第1スキャナー111及び第2スキャナー112は、記録媒体Sの表面をCISにより光学的に読み取り、CISの検出電圧をCISの画素毎にゲートアレイ45に供給し、ゲートアレイ45は、第1スキャナー111及び第2スキャナー112から供給されたアナログ電圧を量子化してデジタルデータとして制御部40に出力する。制御部40は、後述する所定の手順に準拠して、取得したデジタルデータに基づいて、読取画像データを画像バッファー60に展開する。
モータードライバー46は、媒体搬送モーター26、キャリッジ駆動モーター56、磁気ヘッド駆動モーター57、及び整列モーター58に接続され、これら各モーターに駆動電流や駆動パルスを供給して、これらのモーターを動作させる。なお、モータードライバー46には、整列板38(図3)を動作させる整列モーター58(図4)等が接続されていてもよい。
媒体端センサー47は、記録ヘッド18及び磁気ヘッド34に接続され、記録ヘッド18に対して駆動電流を供給することによって記録ワイヤーを突出させる一方、磁気ヘッド34に対して読取/書込用の駆動電流を出力するとともに、磁気データの読取を行う場合には、磁気ヘッド34の検出電圧(アナログ電圧)を検出し、デジタルデータとして制御部40に出力する。
【0034】
制御部40は、EEPROM42に格納された制御プログラムに基づいて、ゲートアレイ45、モータードライバー46及びヘッドドライバー48を介して、各種センサーの検知状態を取得するとともに各モーターを駆動して記録媒体Sを搬送し、各ヘッドを駆動することにより、記録媒体Sへの記録を実行する。
【0035】
次いで、画像バッファー60に読取画像データが書き込まれ、書き込まれた読取画像データが順次読み出される際の動作について詳述する。
【0036】
図5は、所定の読取解像度(例えば600dpi)で、所定のサイズの単票紙たる記録媒体Sを読み取る場合にRAM41に形成される画像バッファー60の状態を模式的に示す図である。図5(A)は、第1スキャナー111の読取結果に基づいて読取画像データが書き込まれる画像バッファー60である第1画像バッファー60aを示し、図5(B)は、第2スキャナー112の読み取り結果に基づいて読取画像データが書き込まれる画像バッファー60である第2画像バッファー60bを示している。
図5に示すように、本実施形態では、RAM41に、2つのバッファーが形成され、一方のバッファーである第1画像バッファー60aに、第1スキャナー111の読み取り結果に基づいて読取画像データが書き込まれ、また、他方のバッファーである第2画像バッファー60bに、第2スキャナー112の読み取り結果に基づいて読取画像データが書き込まれる構成となっている。
以下の説明では、第1画像バッファー60aを利用して、画像バッファー60の構成、及び、画像バッファー60の利用の態様を説明するが、第2画像バッファー60bは、第1画像バッファー60aと同様の構成であり、かつ、利用の態様も同様である。
【0037】
第1画像バッファー60aは、読取画像データが展開されるバッファーである。
読取画像データは、ビットマップ形式のデータであり、データ上で読取解像度に準じたピッチでドットマトリクス状に配置された各画素について、画素毎にRGB系の色成分を階調値(例えば、RGB系の色成分のそれぞれを0−256段階で表した階調値や、モノクロに係る色成分を2値で表した値)として保持する。
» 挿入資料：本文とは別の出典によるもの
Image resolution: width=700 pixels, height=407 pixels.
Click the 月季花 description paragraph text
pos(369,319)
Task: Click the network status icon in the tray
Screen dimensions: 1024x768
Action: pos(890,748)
以下、説明の便宜のため、画素毎に保持する情報のことを単に「画素」と表現することがあるものとする。
図5(A)の例では、第1画像バッファー60aは、所定方向(矢印Y1)に8400ドット、この所定方向に直交する方向であるライン方向(矢印Y2)に5100ドットの画素が展開可能な構成となっている。また、第1画像バッファー60aは、ライン方向に延びる複数(8400本)のライン(ラインL1〜ラインL8400)が所定方向に並んで配置されて形成されている。図5(A)に示すように、所定方向とは、具体的には、ラインL1からラインL8400へ向かう方向である。
【0038】
第1画像バッファー60aの各ラインには、第1スキャナー111の読み取り結果に応じて、ラインごとに所定方向へ向かって順次ラインデータ(読取データ)が書き込まれる。
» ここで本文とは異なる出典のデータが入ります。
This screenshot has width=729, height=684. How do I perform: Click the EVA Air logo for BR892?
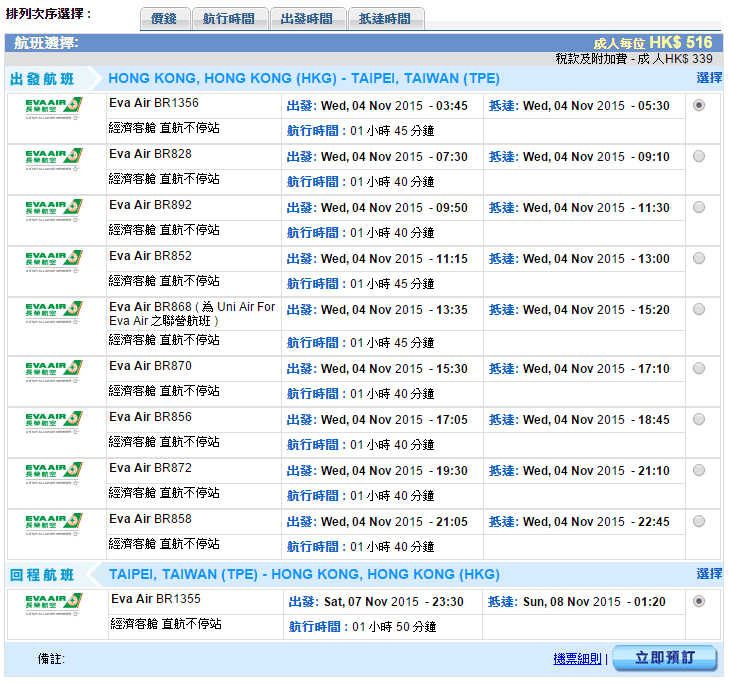tap(54, 210)
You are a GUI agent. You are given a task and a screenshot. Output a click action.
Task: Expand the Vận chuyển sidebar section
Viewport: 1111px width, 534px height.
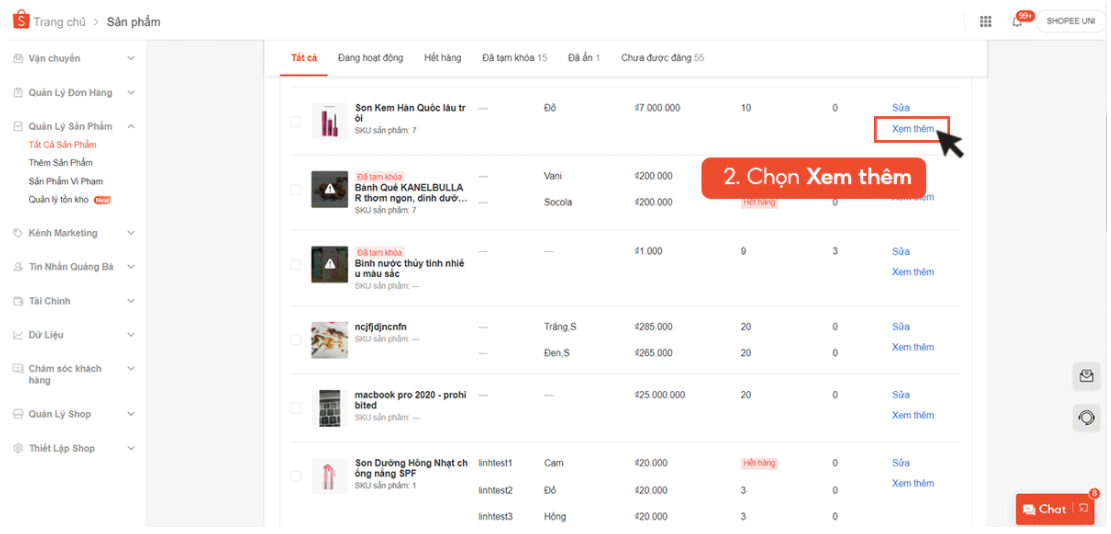pyautogui.click(x=131, y=59)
詳述すると、上述したように、第1スキャナー111は、主走査方向(図1のC方向)に一列に配列された複数の受光センサーを備えており、記録媒体Sの上面の読み取りの際には、記録媒体Sの搬送に伴って、一列の受光センサーによって、間欠的に、スキャン方向(搬送方向の逆方向)へ向かって、記録媒体Sの上面が読み取られる。その際、一列の受光センサーの読み取りごとに、一列の受光センサーの出力値に基づいて、主走査方向(C方向)に対応する方向に延びる5100ドットの画素(画素ごとの色に係る情報)からなるラインデータが、順次、生成される。
第1画像バッファー60aにおいて、ライン方向(矢印Y2)は主走査方向(C方向)に対応する方向であり、かつ、所定方向(矢印Y1)はスキャン方向に対応する方向である。そして、上記のようにして生成されたラインデータは、ラインごとに所定方向へ向かって、順次、書き込まれる。より具体的には、一列の受光センサーの最初の読み取り結果に基づいて生成されたラインデータが、ラインL1に書き込まれ、次に一列の受光センサーの読み取り結果に基づいて生成されたラインデータが、ラインL2に書き込まれ、という具合に、順次、ラインデータがラインごとに所定方向へ向かって書き込まれる。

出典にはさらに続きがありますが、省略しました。